Claire Danes is superb as Alice Moreno, a recent high school graduate and sassy bad girl who convinces her gentle, innocent best friend, Darlene Davis (Kate Beckinsale), to forgo a planned trip to Maui in favor of an adventure in Thailand. In Bangkok, they meet a charming Australian who seduces both girls before setting them up in a heroin bust. In prison, the local authorities trick the trusting Darlene into signing a confession written in Thai. Their appointed attorney is indifferent to their case, as is the American consulate. Desperate, Alice contacts an infamous American expatriate lawyer called Yankee Hank (Bill Pullman). Hank tries to pass himself off as a mercenary, but of course--in one of the film's few predictable developments--he soon reveals his heart of gold and pursues the case even after the money runs out.
As a film about Americans trapped in a corrupt, inscrutable system, it will likely rankle PC relativists. In the many prison scenes, we're only led to care about the plight of the English-speakers: Alice and Darlene, of course, as well as an English girl and a Jamaican girl, both in prison for drug smuggling.
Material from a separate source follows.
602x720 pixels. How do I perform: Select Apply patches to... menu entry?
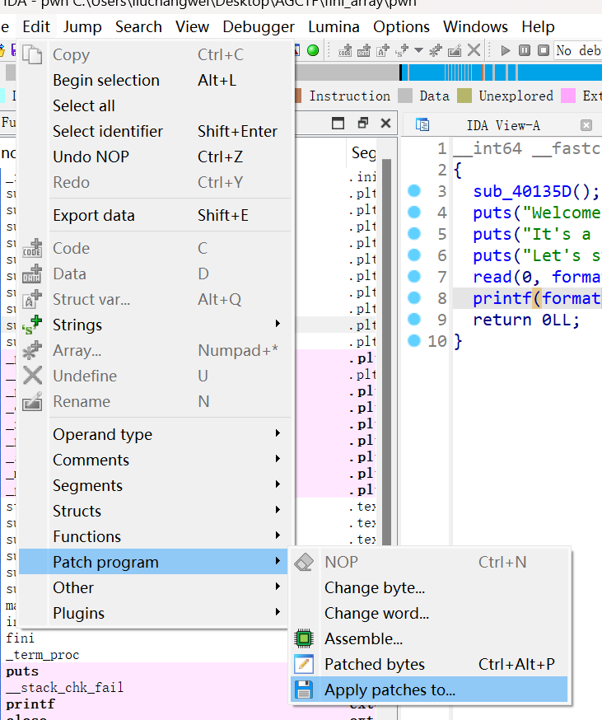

The rest of the inmates are just part of the scenery.
Nevertheless, it's almost impossible not to feel deeply sympathetic for these naive young Westerners drowning in a foreign system in which the rights they've always taken for granted don't exist. Both actresses bring the girls' intense, fraught friendship alive. Beckinsale especially is a surprise, because she infuses Darlene with a shy, ethereal sensitivity so far removed from the bitchy hauteur of her characters in The Last Days of Disco and Cold Comfort Farm that she's almost unrecognizable. Danes also stretches herself as Alice, displaying a sharply angry, passionate side that she usually keeps submerged. She makes Alice's unexpected transformation, from irresponsible wild child to her friend's protector and savior, entirely believable.
Director Jonathan Kaplan is known for making "issue" movies like The Accused, and having such sympathetic protagonists here helps him drive his point home. The film isn't at all didactic, but it should bring attention to all the young travelers languishing in Third World prisons on drug charges. Yes, it is arrogant for Westerners to go abroad seeking exotic experiences while expecting to enjoy the same liberties they have at home. Nevertheless, it's harrowing to see the appearance of paradisiacal decadence lure travelers into a false sense of security that ultimately destroys them. The horror of wasted life in Brokedown Palace --and in many such stories--transcends guilt or innocence.